Claude is specifically tuned to minimize this problem. Anthropic's needle-in-a-haystack tests show that Claude can retrieve a single fact from anywhere in its full 200K context window with high accuracy. However, no model is perfect — if you have critical information, here are strategies to ensure it gets seen:

1
Put critical instructions at the top. System prompts and key instructions should go first, before any document content. The model pays the most attention to the beginning.
2
Repeat important facts. If a fact is critical, mention it in the system prompt AND near the user's question. Redundancy helps retrieval.
3
Use structured formatting. Headers, XML tags, and numbered lists help the model navigate long documents. <document>...</document> tags are especially effective.
4
Use RAG instead of stuffing. If you have more content than fits in the window, use vector search to retrieve only the relevant chunks (covered in the RAG course).

Managing Context in Code

In production applications, you need to actively manage the context window — tracking how many tokens you've used, truncating conversation history when it gets too long, and deciding what to keep and what to drop.

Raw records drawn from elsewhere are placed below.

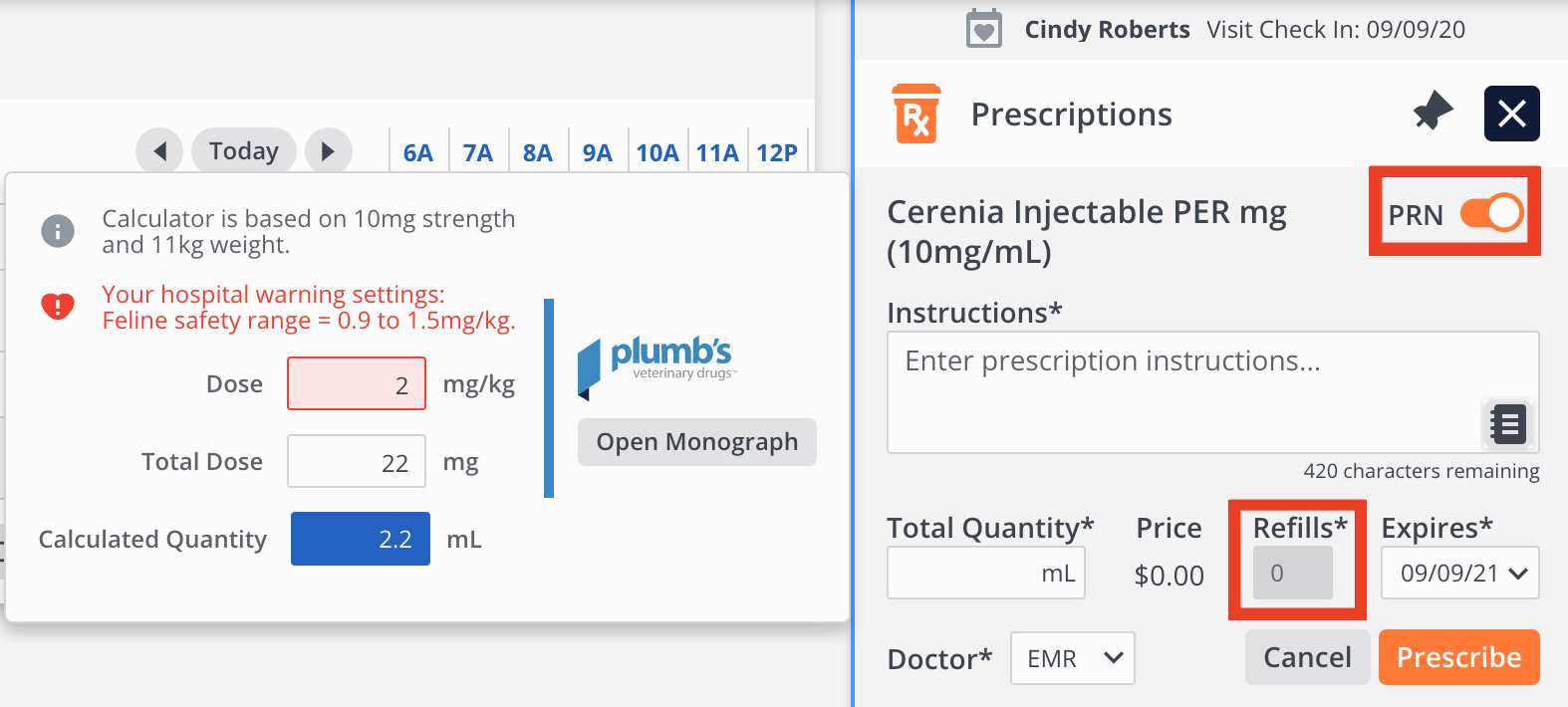
Task: Click the gray calculator info icon
Action: (x=58, y=231)
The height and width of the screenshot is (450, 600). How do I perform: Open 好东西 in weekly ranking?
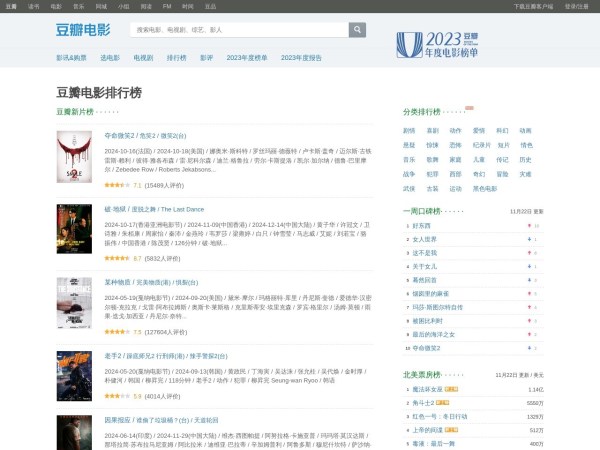pos(422,226)

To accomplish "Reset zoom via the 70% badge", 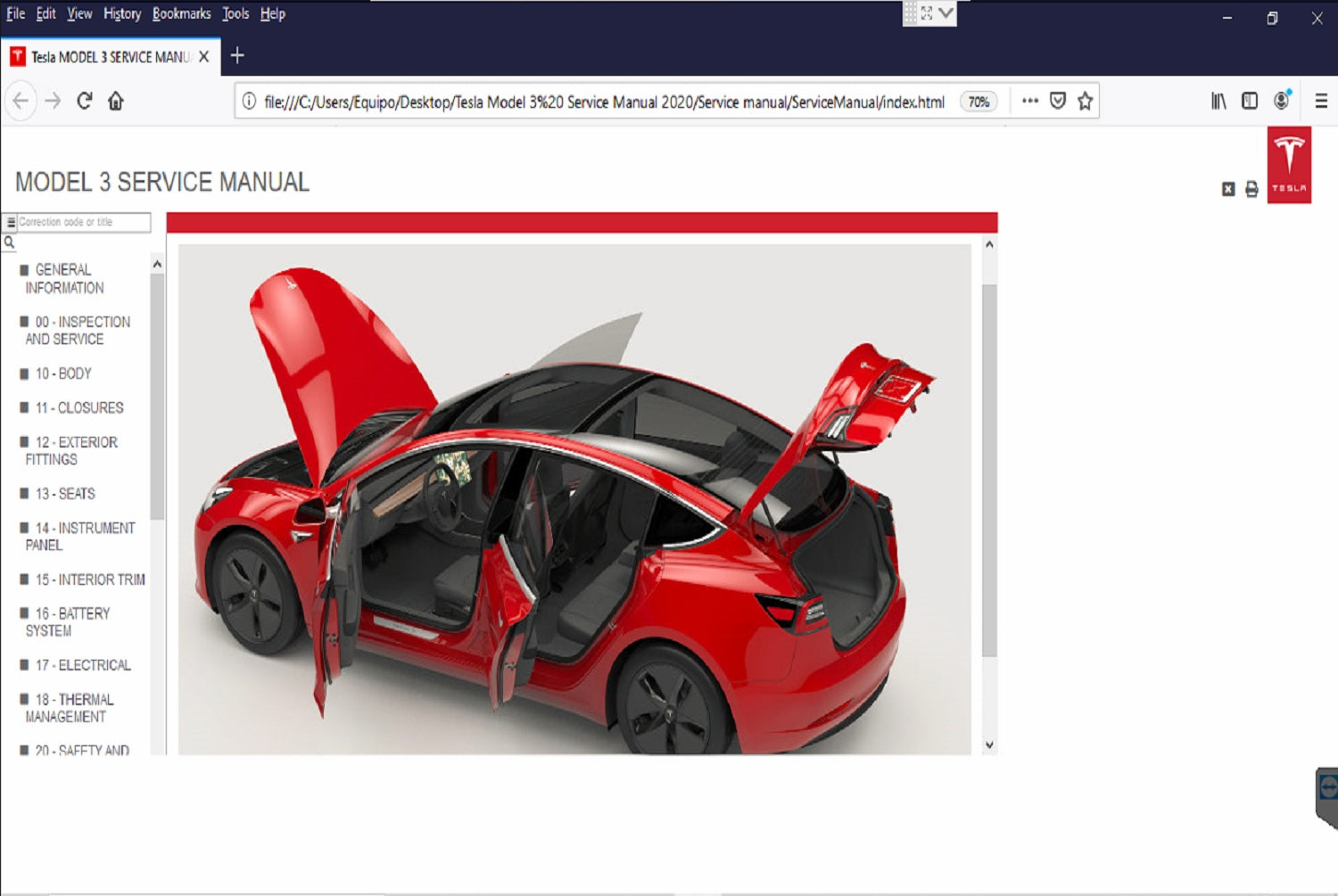I will (x=979, y=102).
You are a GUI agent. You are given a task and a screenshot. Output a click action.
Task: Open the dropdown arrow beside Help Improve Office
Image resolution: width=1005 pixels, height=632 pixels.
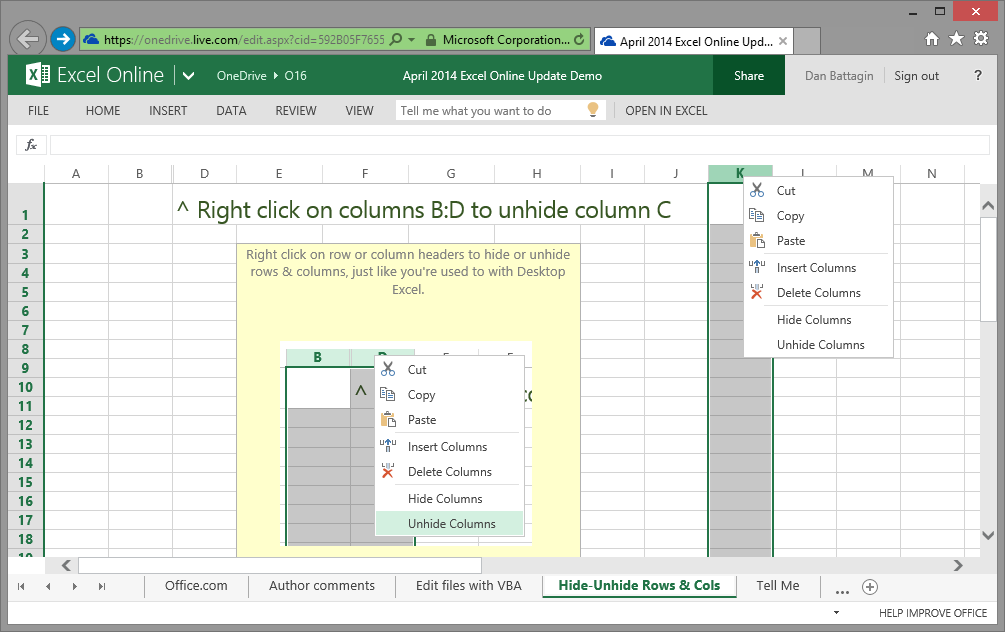tap(836, 612)
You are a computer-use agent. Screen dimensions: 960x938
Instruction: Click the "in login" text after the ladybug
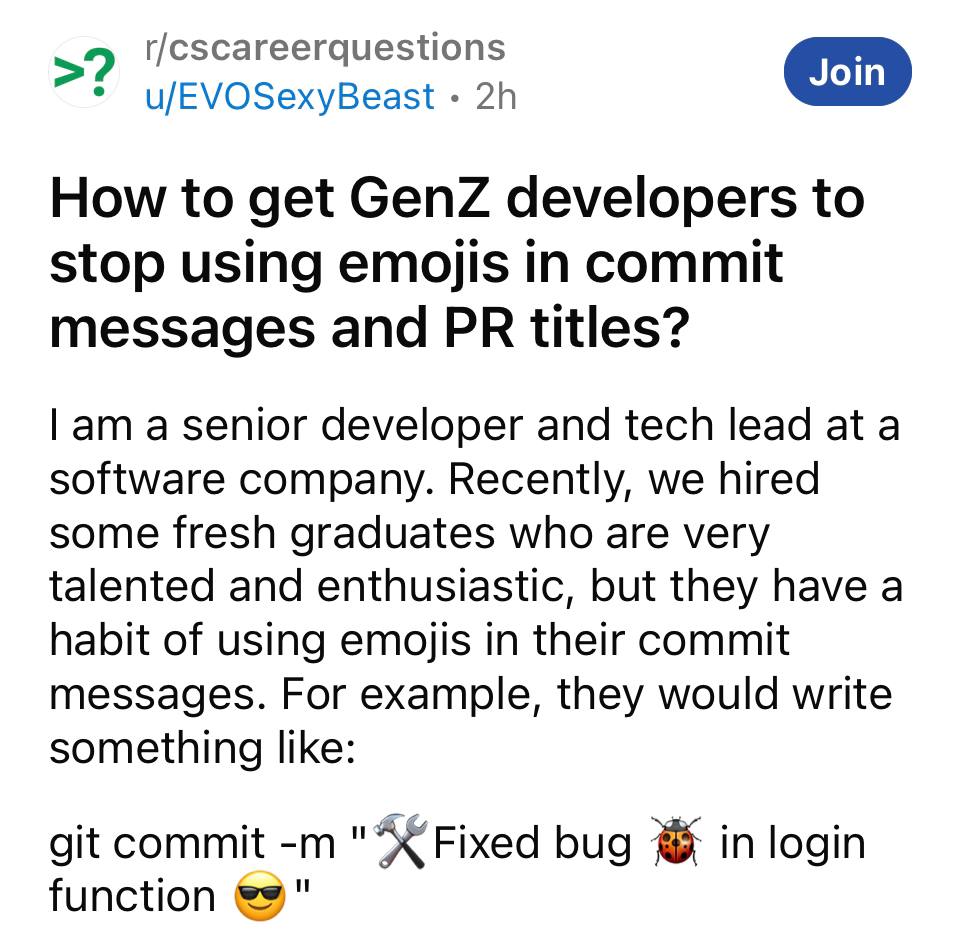click(x=792, y=843)
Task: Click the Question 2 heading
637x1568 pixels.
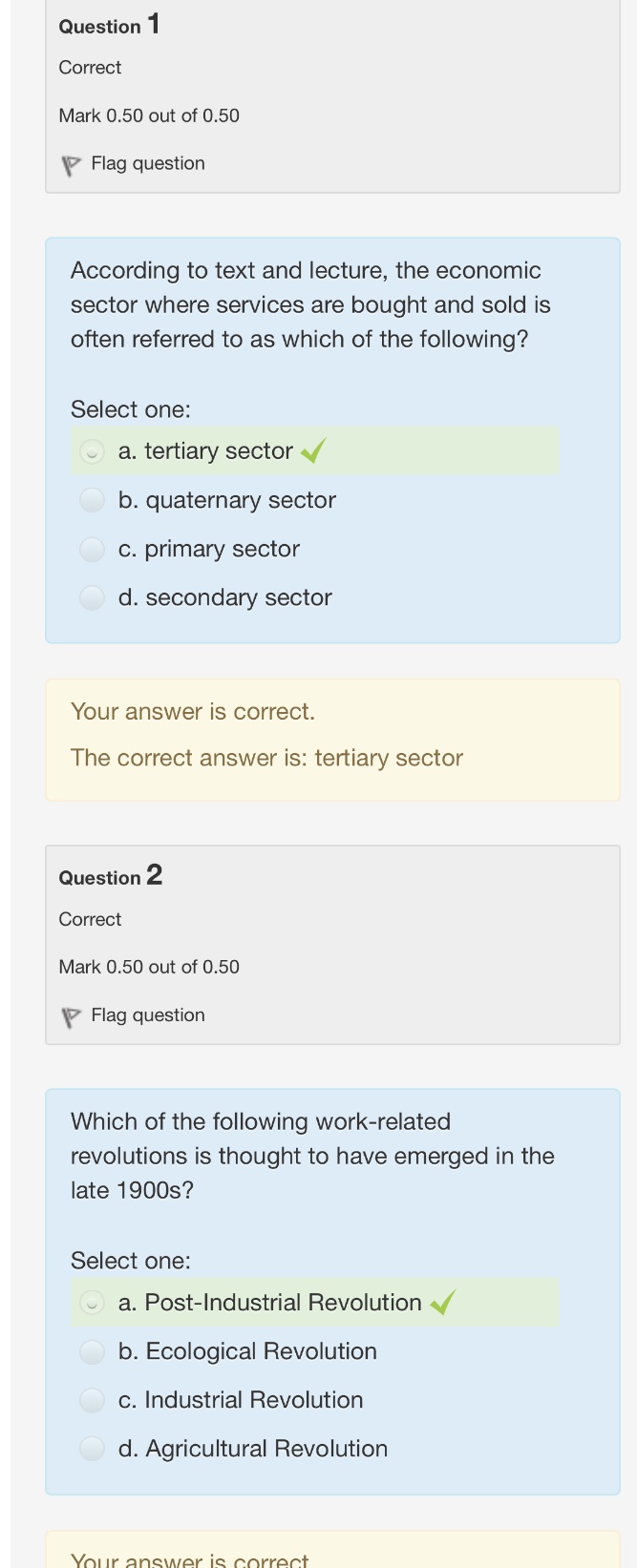Action: point(110,876)
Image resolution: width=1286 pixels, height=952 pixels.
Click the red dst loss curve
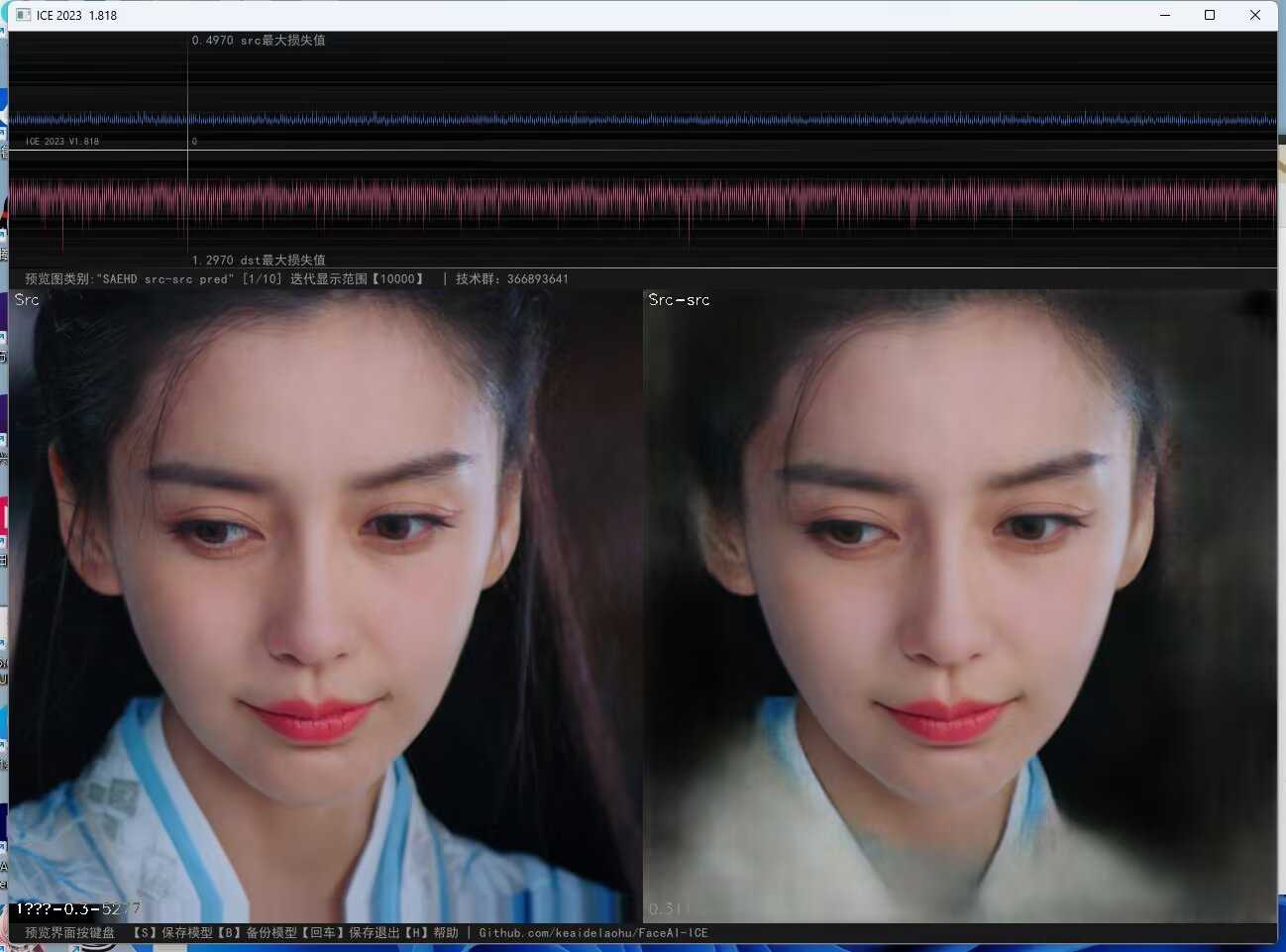pyautogui.click(x=694, y=198)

Python — context window management
import anthropic

client = anthropic.Anthropic()

def chat_with_context_management(
    messages: list,
    system: str,
    model: str = "claude-sonnet-4-6",
    max_context: int = 180_000,  # leave 20K for output
):
    """Send a message while managing the context window."""

    # Estimate total tokens
    total_chars = len(system) + sum(
        len(m["content"]) for m in messages
    )
    est_tokens = total_chars // 4

    # If over budget, trim old messages (keep system + last N)
    while est_tokens > max_context and len(messages) > 2:
        removed = messages.pop(0)  # drop oldest message
        est_tokens -= len(removed["content"]) // 4
        print(f"Trimmed message, ~{est_tokens:,} tokens remaining")

    # Send to Claude
    response = client.messages.create(
        model=model,
        max_tokens=4096,
        system=system,
        messages=messages,
    )
    return response.content[0].text

# Usage
history = []
system_prompt = "You are a helpful coding assistant."

# Conversation keeps growing...
history.append({"role": "user", "content": "Explain Python decorators."})
reply = chat_with_context_management(history, system_prompt)
history.append({"role": "assistant", "content": reply})
# ...old messages automatically trimmed when context gets full

What Fits in 200K Tokens?

To put Claude's context window in perspective:

📚
~500 Pages
of a novel
💻
~150K Lines
of code
📄
~300 PDFs
typical business docs
💬
~8 Hours
of conversation

With Opus 4.6's 1M token window, multiply all of these by 5x. That is enough to hold an entire codebase (most production repos are under 1M tokens), a full college textbook, or a week of conversation history.